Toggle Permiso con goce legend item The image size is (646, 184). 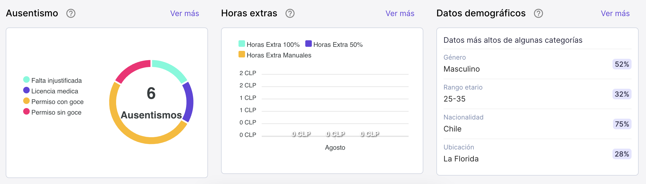click(x=53, y=102)
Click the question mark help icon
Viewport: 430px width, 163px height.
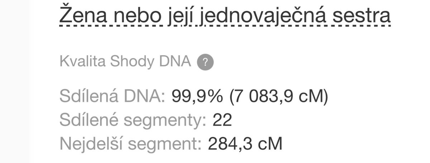point(205,62)
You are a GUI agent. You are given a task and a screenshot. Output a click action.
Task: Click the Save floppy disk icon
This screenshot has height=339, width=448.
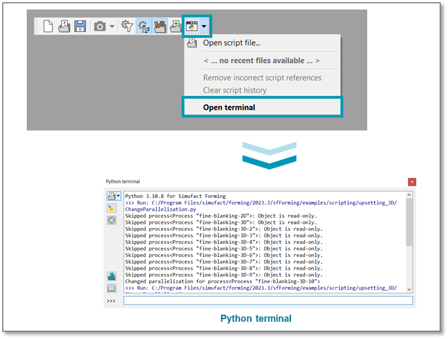click(x=80, y=26)
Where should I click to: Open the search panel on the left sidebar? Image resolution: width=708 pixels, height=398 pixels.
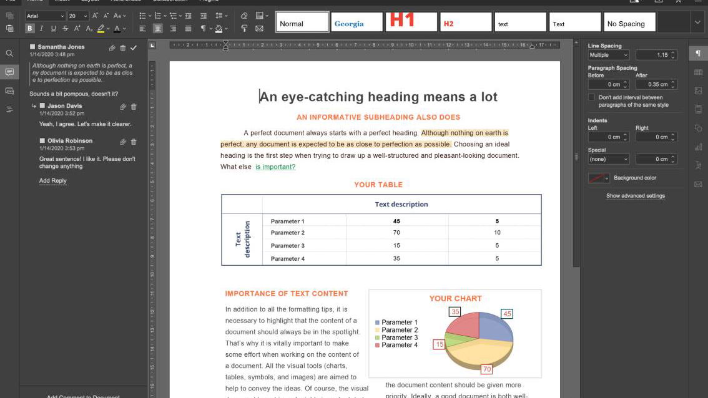click(9, 53)
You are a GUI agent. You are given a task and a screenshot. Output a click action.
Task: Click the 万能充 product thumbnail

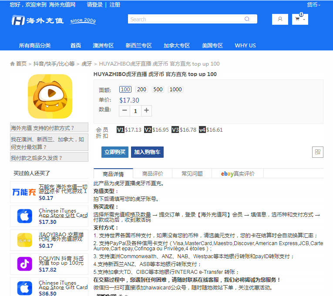(x=24, y=192)
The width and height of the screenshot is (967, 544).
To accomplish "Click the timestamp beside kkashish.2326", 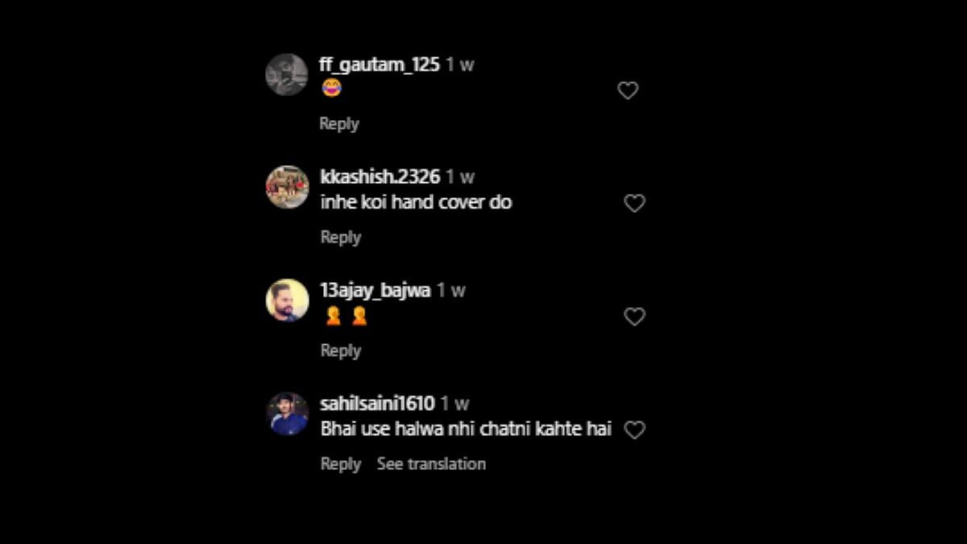I will (x=461, y=177).
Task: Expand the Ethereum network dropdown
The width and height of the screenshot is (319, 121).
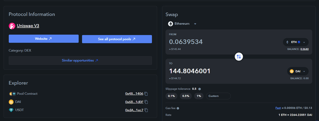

***

§ **What is being asked**
Extract each line from the listing that holds the word "icon".

§ **Written solution**
Click the question mark help icon
Task: Click the Save floppy disk icon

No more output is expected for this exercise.